## WHAT YOU SHOULD DO
Count up the lines below that hold "Given", then give that count by itself.

## INPUT FOR THIS TASK
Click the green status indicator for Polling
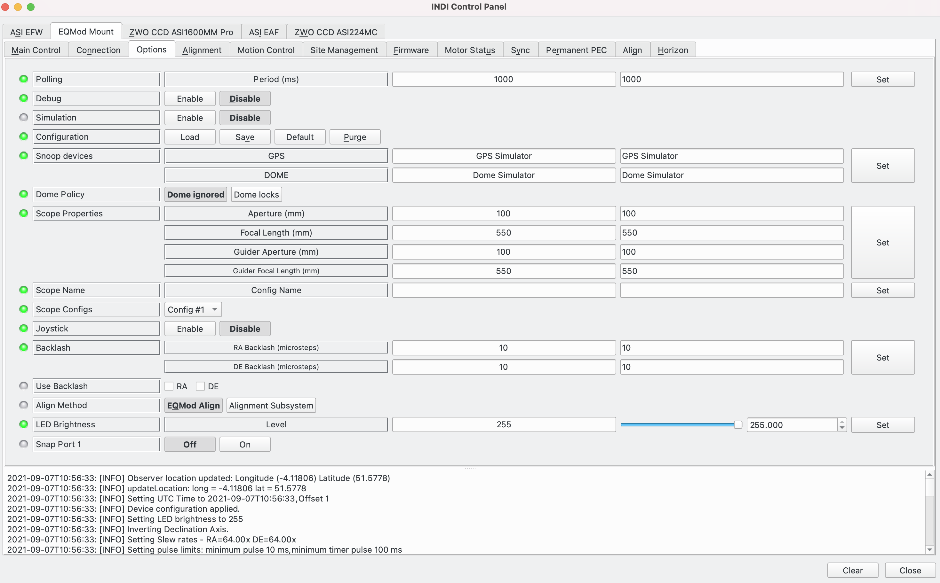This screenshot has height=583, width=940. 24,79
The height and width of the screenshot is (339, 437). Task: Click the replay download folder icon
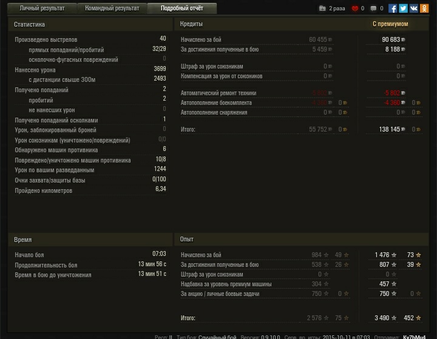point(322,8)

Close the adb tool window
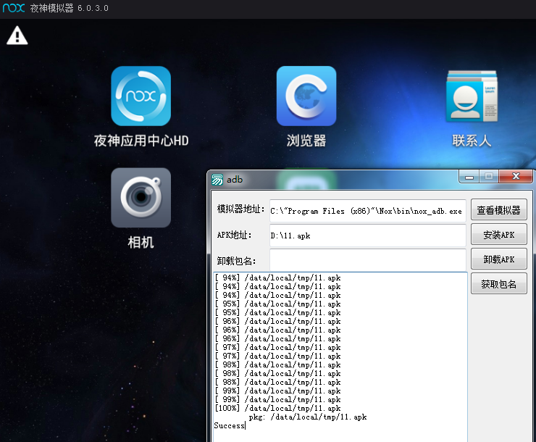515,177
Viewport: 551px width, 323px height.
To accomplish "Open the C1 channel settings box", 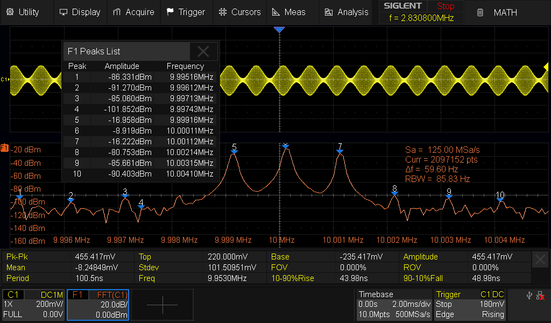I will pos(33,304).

* * *

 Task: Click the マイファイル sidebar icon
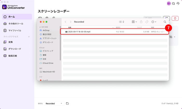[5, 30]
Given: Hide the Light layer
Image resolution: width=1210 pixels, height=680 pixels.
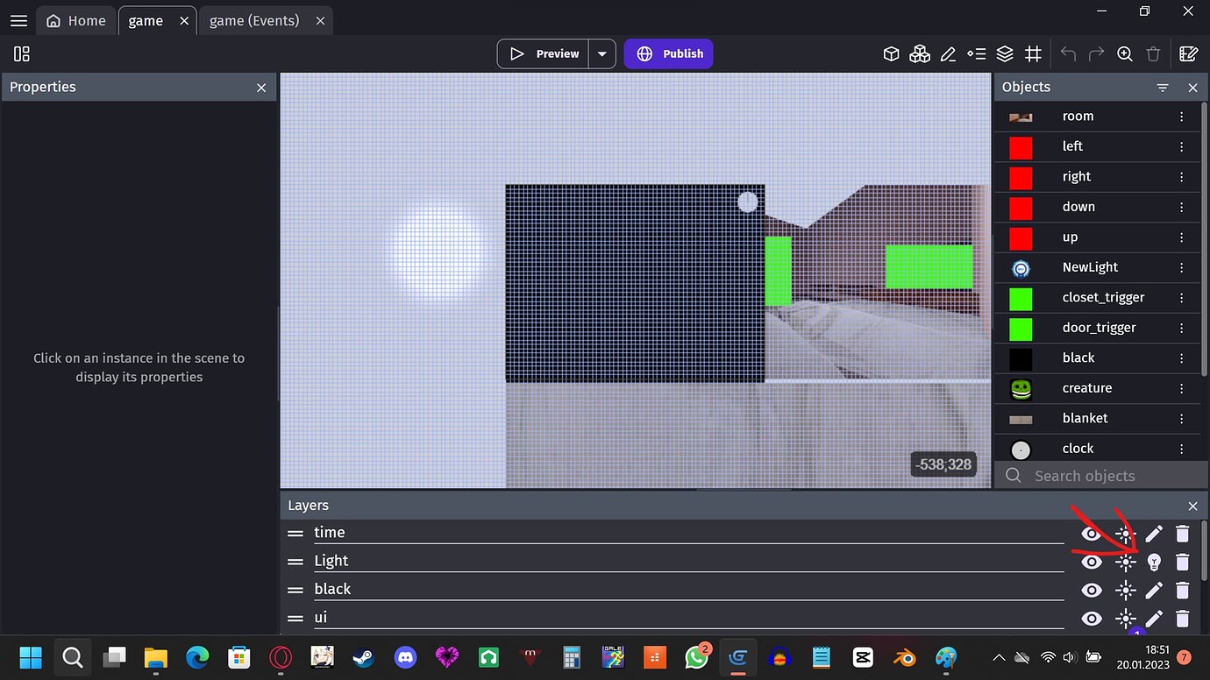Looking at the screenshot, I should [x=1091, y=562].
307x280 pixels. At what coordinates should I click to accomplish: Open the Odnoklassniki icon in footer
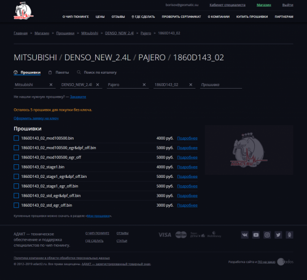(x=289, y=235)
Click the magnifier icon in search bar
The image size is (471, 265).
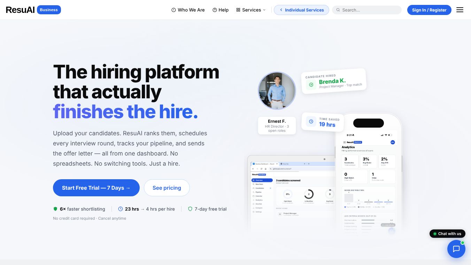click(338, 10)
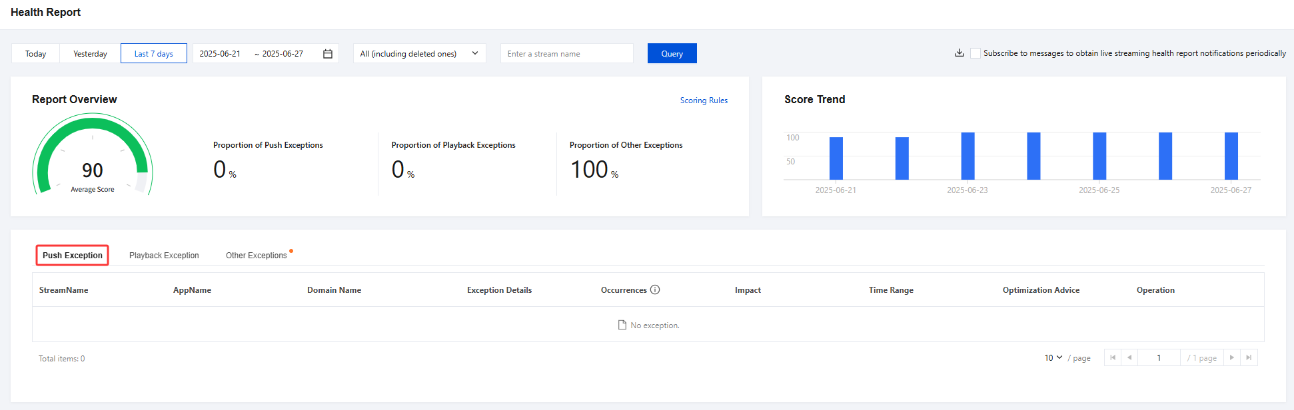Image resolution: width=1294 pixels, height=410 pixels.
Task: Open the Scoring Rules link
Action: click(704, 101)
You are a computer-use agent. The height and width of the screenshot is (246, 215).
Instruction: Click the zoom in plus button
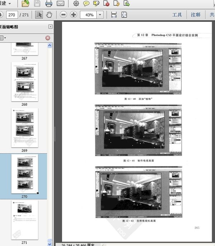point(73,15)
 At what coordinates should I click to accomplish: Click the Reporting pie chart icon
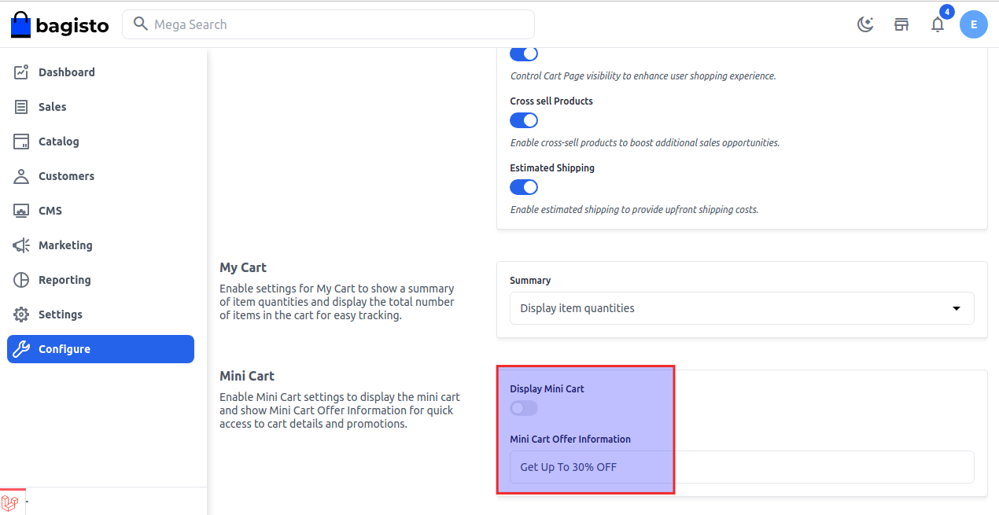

---

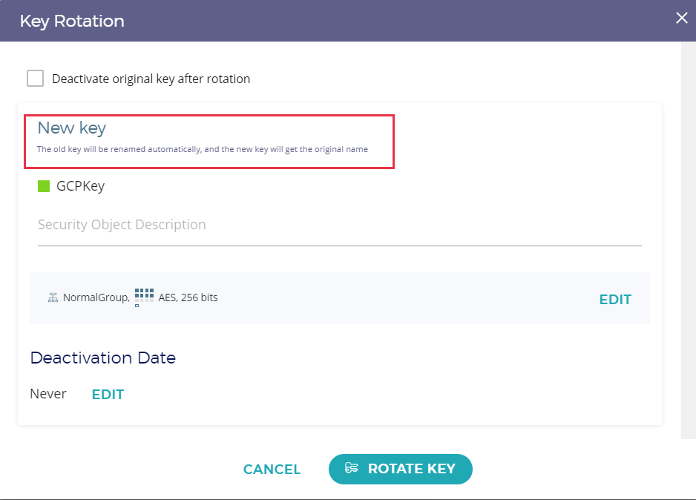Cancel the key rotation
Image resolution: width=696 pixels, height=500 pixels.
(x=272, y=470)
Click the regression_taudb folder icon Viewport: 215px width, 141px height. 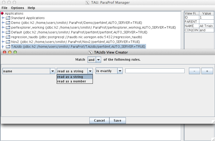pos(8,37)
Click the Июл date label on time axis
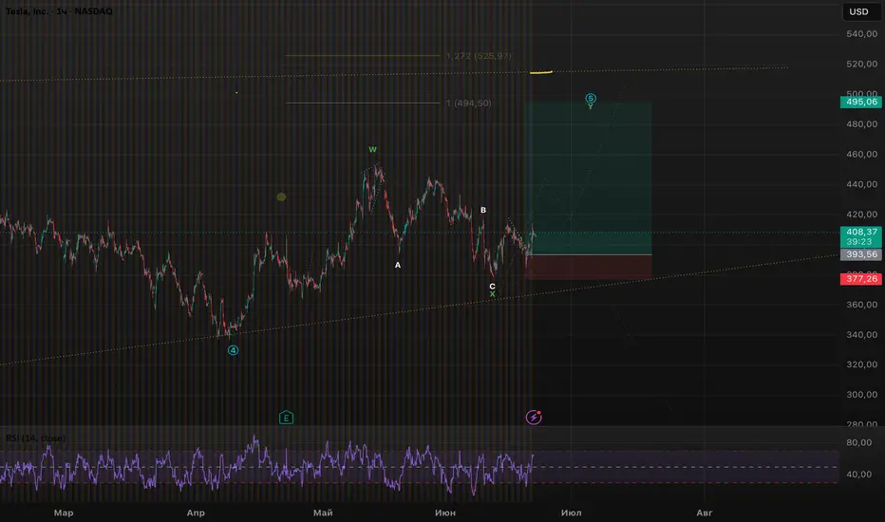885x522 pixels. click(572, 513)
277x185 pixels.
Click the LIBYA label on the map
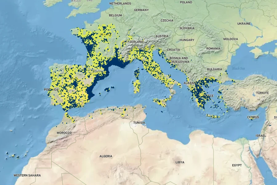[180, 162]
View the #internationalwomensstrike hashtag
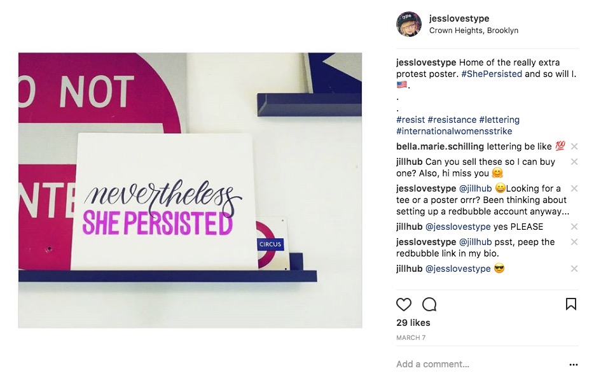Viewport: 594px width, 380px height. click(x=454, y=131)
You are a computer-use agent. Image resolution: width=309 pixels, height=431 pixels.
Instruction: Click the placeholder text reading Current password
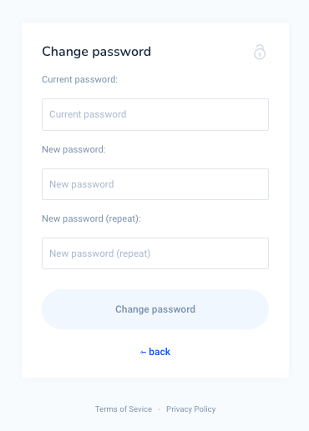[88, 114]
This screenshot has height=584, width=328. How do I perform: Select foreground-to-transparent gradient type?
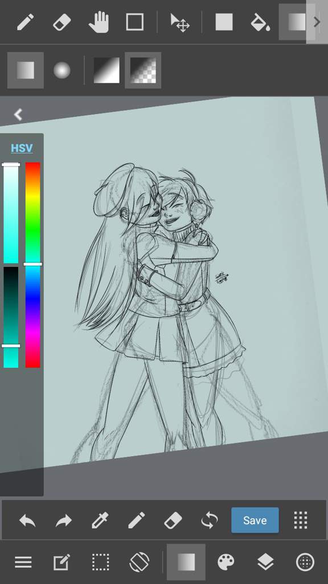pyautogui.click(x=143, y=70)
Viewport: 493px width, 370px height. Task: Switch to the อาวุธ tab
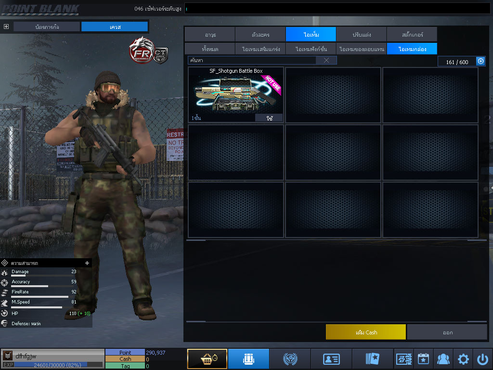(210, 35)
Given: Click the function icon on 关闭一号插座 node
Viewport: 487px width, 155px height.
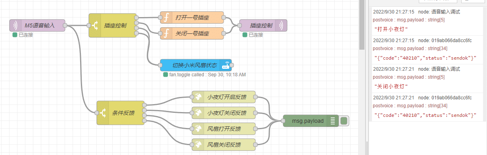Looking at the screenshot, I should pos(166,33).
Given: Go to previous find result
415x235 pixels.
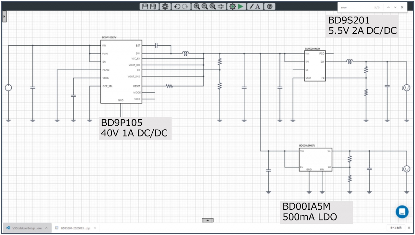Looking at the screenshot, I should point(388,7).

## REPLY TO THE EXERCISE
3